En mai 2013, un grand mouvement de protestation naît dans le parc Gezi, situé à côté de la place Taksim, au cœur d’Istanbul. Tadashi Ono a réalisé un travail photographique sur ce lieu, documentant a posteriori ce qui reste de la manifestation, les traces de peinture grise du gouvernement qui a voulu dissimuler les slogans et […]
En mai 2013, un grand mouvement de protestation naît dans le parc Gezi, situé à côté de la place Taksim, au cœur d’Istanbul. Tadashi Ono a réalisé un travail photographique sur ce lieu, documentant a posteriori ce qui reste de la manifestation, les traces de peinture grise du gouvernement qui a voulu dissimuler les slogans et graffitis dont les protestataires ont couvert la place. Rencontre avec le photographe, qui expose dès aujourd’hui et jusqu’au 31 août à la Galerie VivoEquidem.
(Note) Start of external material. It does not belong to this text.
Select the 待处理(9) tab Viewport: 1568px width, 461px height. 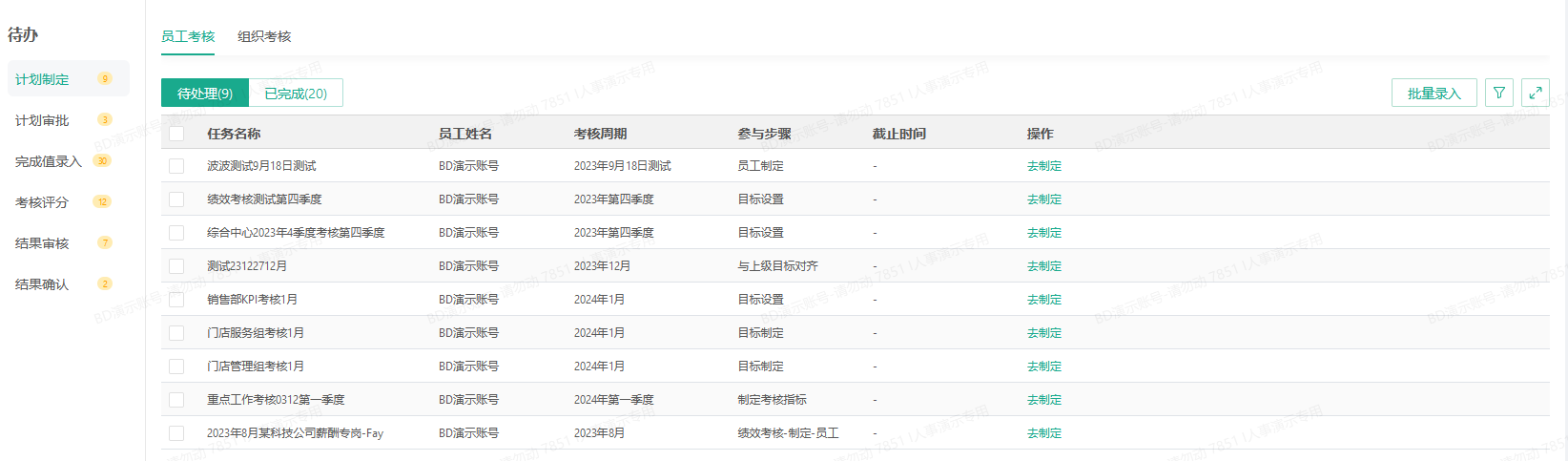pyautogui.click(x=205, y=94)
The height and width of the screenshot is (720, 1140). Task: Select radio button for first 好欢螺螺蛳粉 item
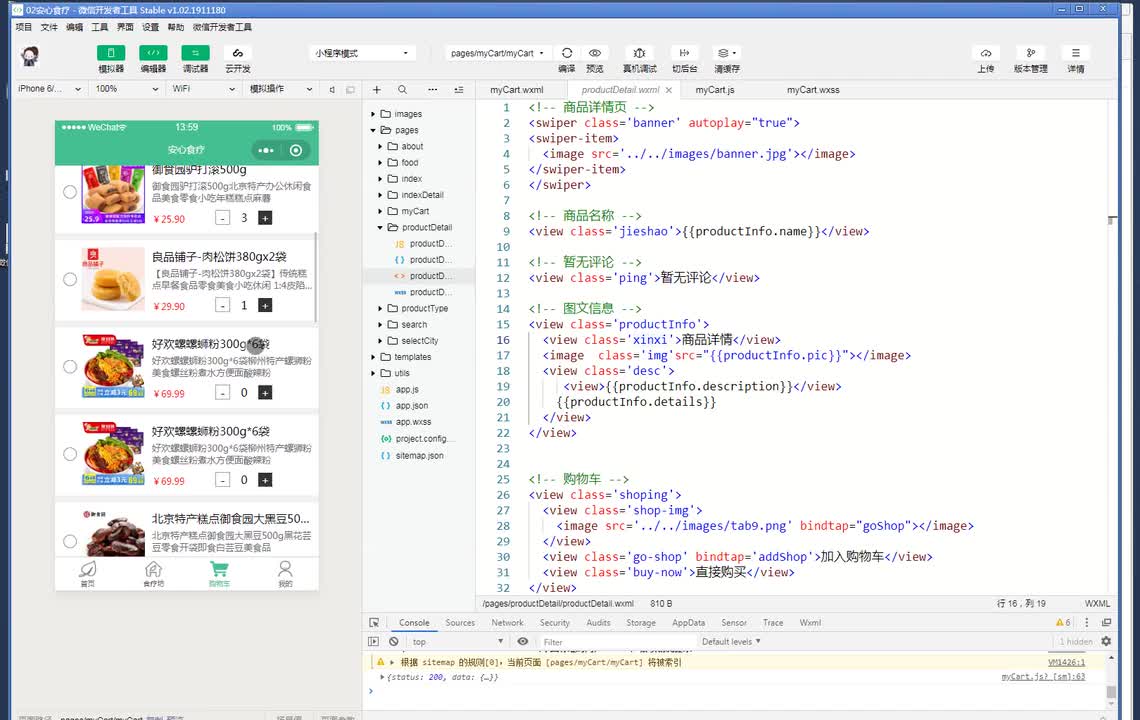coord(70,367)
Comment vous êtes-vous intéressé au mouvement Occupy Gezi ?
Tadashi Ono – J’ai suivi ce mouvement dès le premier jour par les réseaux sociaux, car je ne pouvais pas me rendre immédiatement sur place.
J’ai regardé les images qui sont apparues sur les réseaux sociaux, et sur les milliers de blogs qui ont été créés par les Turcs. Des photos faites par des professionnels, des photojournalistes, mais aussi beaucoup d’amateurs. On était inondés par les images. Mais j’avais du mal à imaginer à quoi ressemblait le parc, il n’y avait pas d’image ni de description. Donc, j’étais assez curieux, ça m’a donné l’envie d’aller voir, découvrir moi-même les lieux.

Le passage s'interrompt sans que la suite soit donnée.